"La mort de Pierre Bérégovoy - Dominique Labarrière " critique de M. Hubert de CHAMPRIS
[Exclusivité Politique-actu.com]
Dominique Labarrière, La mort de Pierre Bérégovoy, La Table Ronde, 160 p., 16 €.
Il y a peu, la chaîne de télévision privée Métropole 6 diffusait un documentaire prétendant vous démontrer que la thèse officielle était la bonne : Pierre Bérégovoy, ancien Premier Ministre de François Mitterrand s’était bien suicidé le 1er mai 1993. Parallèlement, la chaîne publique France 2, soit la chaîne d’Etat, «voie de la France» pour reprendre les termes employés par Georges Pompidou, prenait le contre-pied, laissant poindre l’assassinat de l’homme d’Etat. Ne sont-ce pas là des faits paradoxaux, sinon contradictoires qui nous vont dire que, décidément, l’ex ORTF n’est plus la porte-parole autorisée de la vision officielle des choses.. ? Car, convenons-en, il doit en avoir une, et relative à tous les secteurs de la vie, la vérité, dans une république qui se respecte, devant,- à vrai dire, ne pouvant - être réservée qu’aux initiés.

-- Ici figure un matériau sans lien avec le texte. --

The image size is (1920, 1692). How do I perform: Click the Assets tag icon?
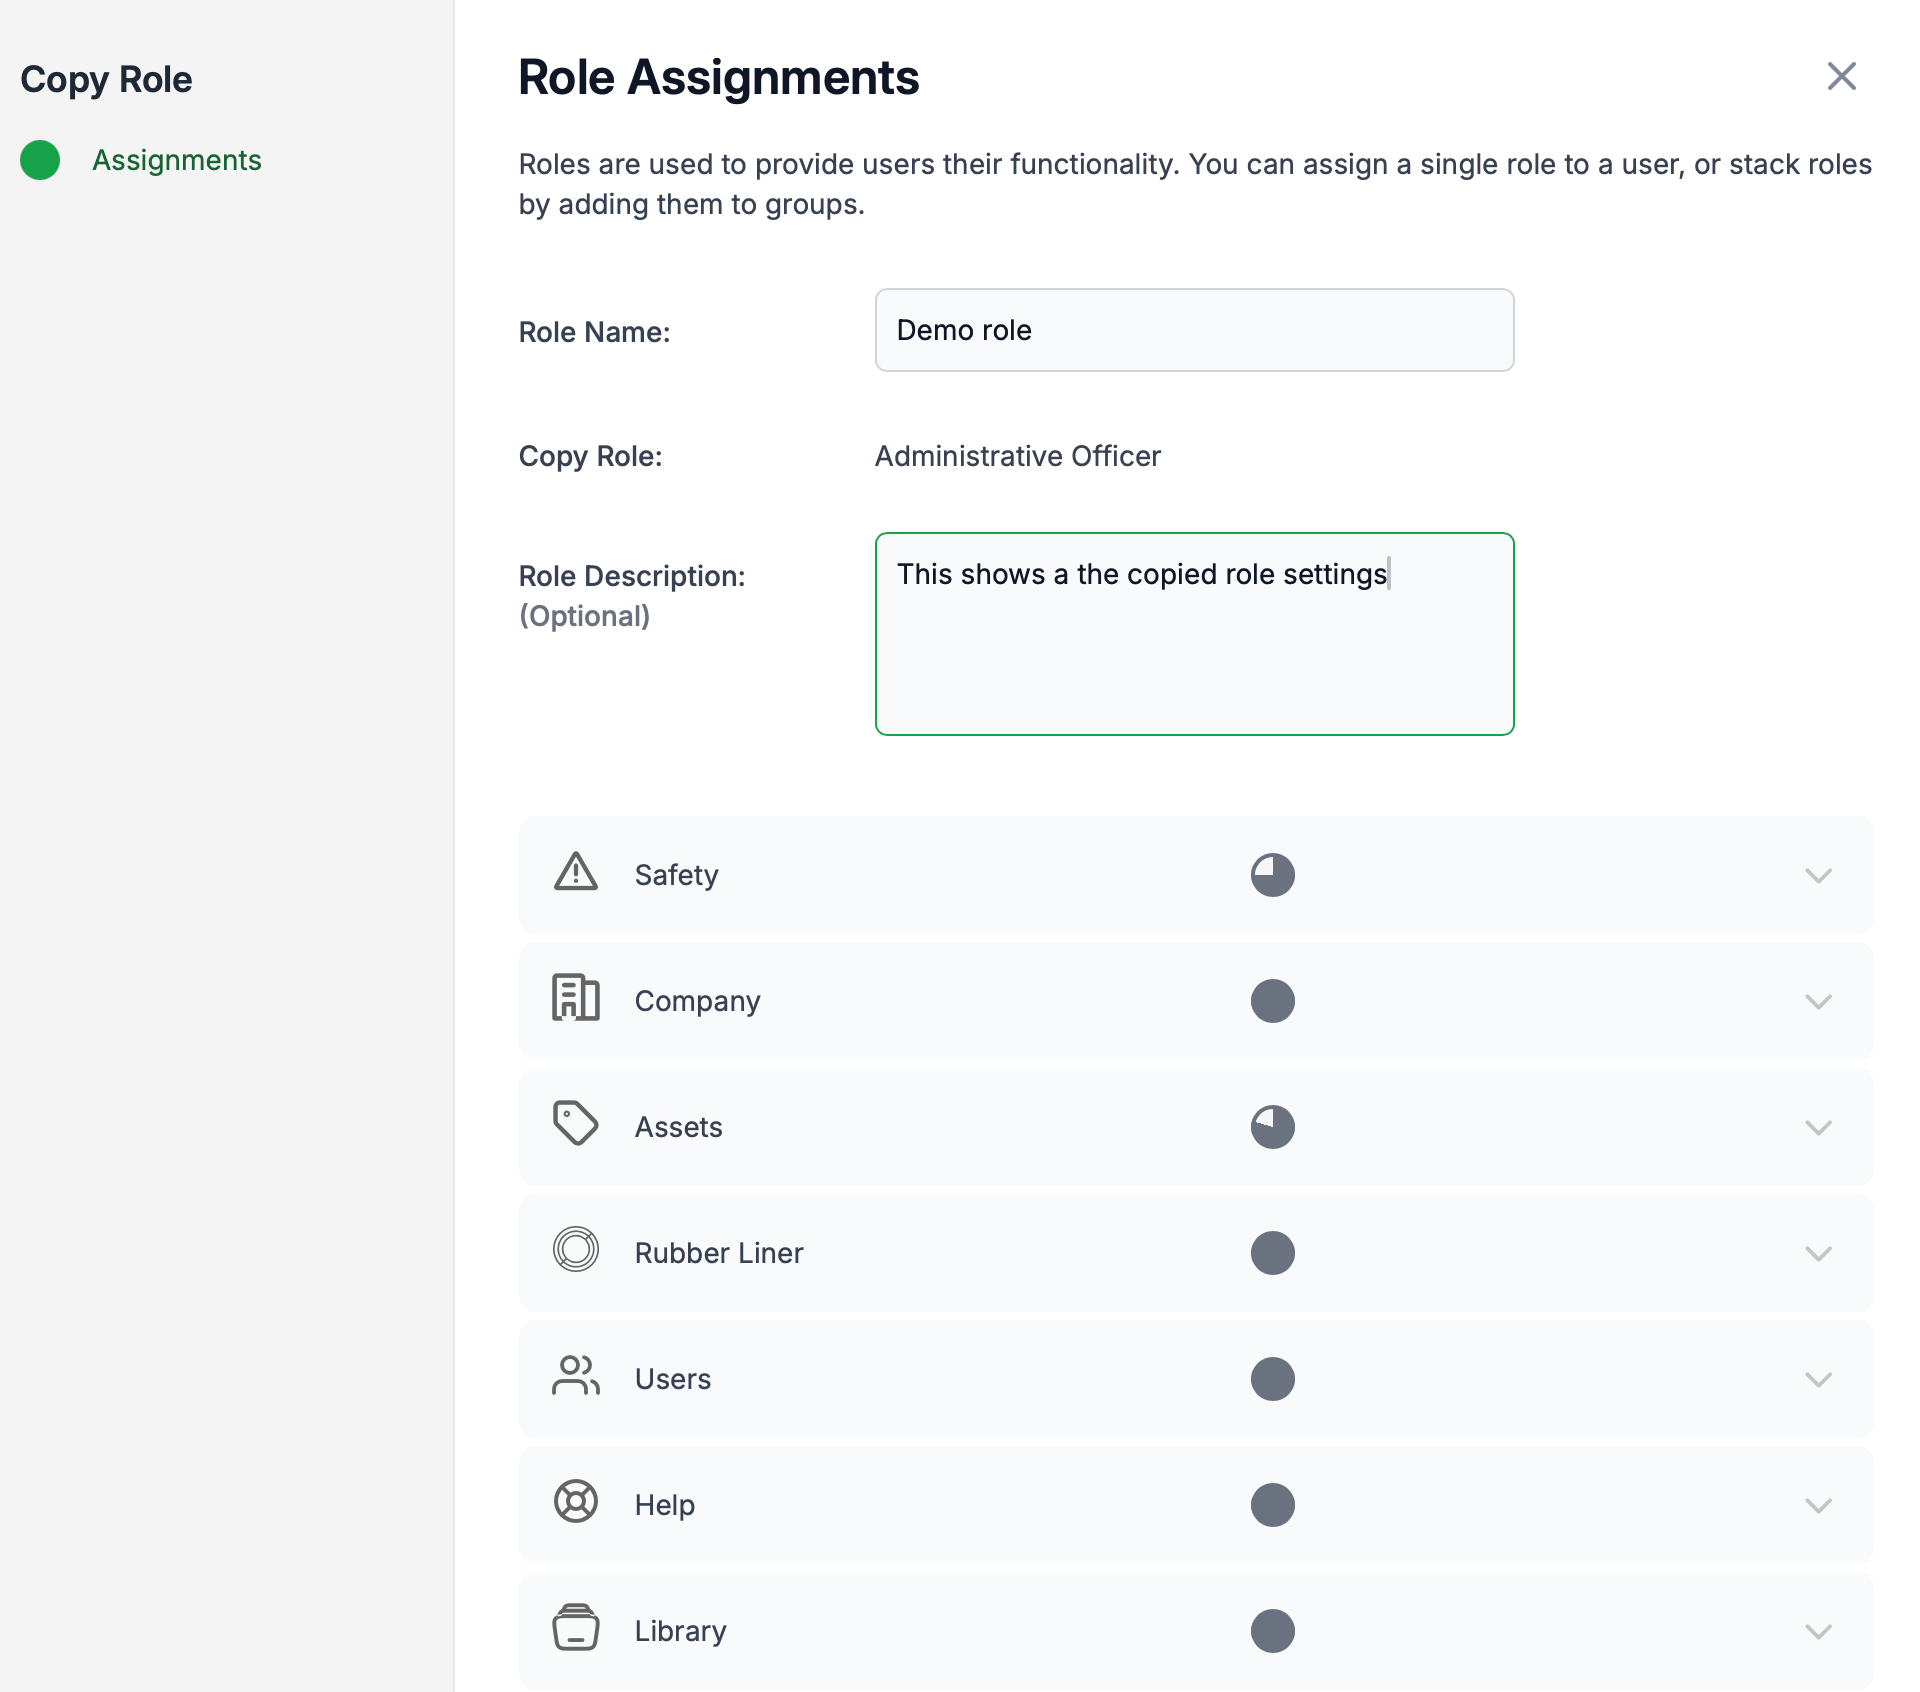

Cela tombe bien. Car la question se réduit à celle-ci : peut-on se faire une religion de ces choses-là ? J.-F. Kennedy dut-il au seul Lee-Harvey Oswald de trépasser à Dallas le 22 novembre 1963 ? Ou le complexe militaro-industriel, le vice-Président Johnson, la mafia, Cuba et l’URSS ont-ils agi en sous mains ? Vous avez le choix, et autant d’essais très documentés à l’appui de chaque version. Robert Boulin s’est-il noyé tout seul en 1979 ? Un peu anatomopathologie vous en fait douter et les services spéciaux savent rédiger les lettres d’adieux. Mais, plus largement, l’Histoire n’est-elle pas la science chargée de réduire les mystères en énigmes, lesquelles seraient, par vocation et longueur de temps destinées à se voir résolues.

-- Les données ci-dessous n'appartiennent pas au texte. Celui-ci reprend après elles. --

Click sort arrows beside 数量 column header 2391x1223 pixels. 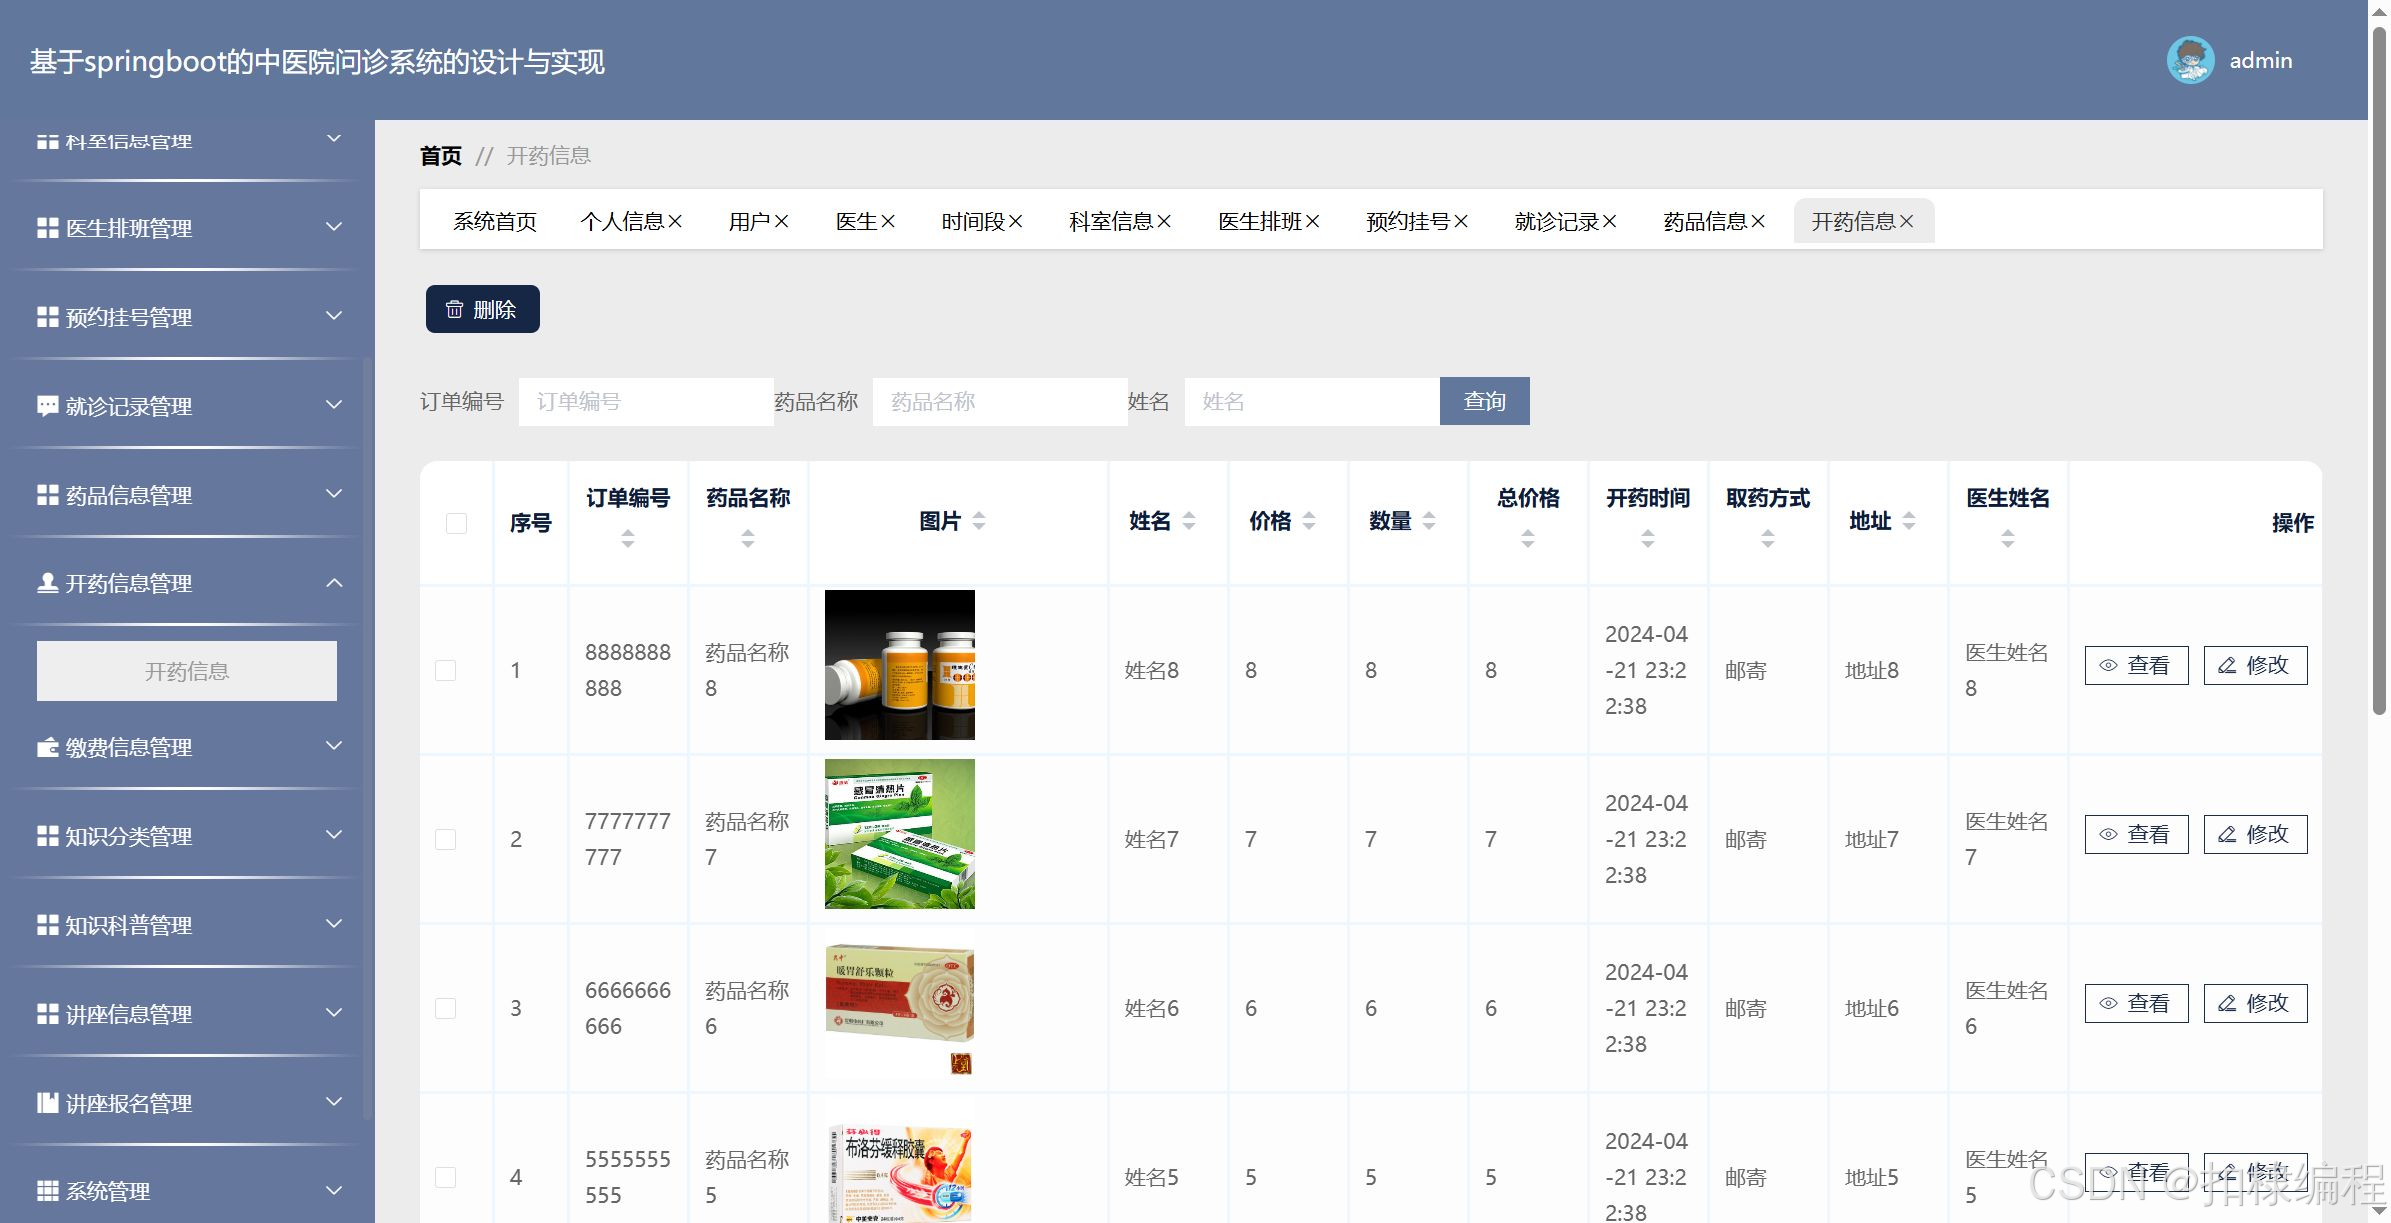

On nage ici dans le domaine des convictions, d’autant moins convaincantes qu’elles sont intimes. Si vous ajoutez que le doute doit profiter à l’accusé, vous êtes encore moins avancé pour la bonne raison que ces deux principes à la fois s’épaulent et se contredisent : vous pouvez parfaitement éprouver au fond de vous une conviction qui cohabite avec un zeste de doute qui prend sa source dans le fait même que votre position n’est qu’une conviction, c’est-à-dire un avis dont vous ne pouvez imparablement démontrer l’absolu bien-fondé.
Il nous semble en être ainsi en regard des causes de la disparition de Pierre Bérégovoy. Vivait-il alors une phase dépressive ? Sa veuve nous assure du contraire. Mais ce n’est pas un argument suffisant. Beaucoup croit connaître leurs proches et en ignorent tout, même ce qui devrait sauter aux yeux. Surtout peut-on être suicidaire et ne pas mourir de son suicide. Le fameux prêt ? Une ridicule affaire. Il avait commencé à le rembourser et les circonstances dans lesquelles il avait été contracté montrent en elles-mêmes que Bérégovoy était un honnête homme, ses chaussettes mal assorties dont Pierre Joxe se gaussait confirmant l’homme trop pur perdu dans un panier de crabes. En fait, à l’instar des hommes idéalistes, intègres, psychorigides et, parfois, presque naïfs, le maire de Nevers en avait peut-être trop sous-entendu dans son discours à la Chambre qui le voyait agiter une liste de politiciens malfrats : il est beaucoup plus dangereux de sous-entendre que l’on peut dire que de nommer et, sans autre forme de procès, accuser. Donc, Bérégovoy manœuvre pour qu’on le laisse un moment seul au bord de ce canal. Une infirmière coureuse et un autre jeune homme au moins entendirent deux coups de feu (il est vrai que Bérégovoy a pu tirer en l’air pour essayer son revolver avant de le braquer contre sa tempe). La balle paraît avoir suivi un curieux parcours, pour ressortir par le haut du crâne. Un peu comme chez Boulin, il y eut du cafouillage sur la certification de l’heure effective de la mort. Le compte-rendu d’autopsie est, comme dirait l’autre, abracadabrantesque : sa conclusion ne peut découler de ses constatations.
Le dernier premier ministre de Mitterrand était sans doute anxieux. Il savait qu’il avait rendez-vous, mais pas avec lui-même.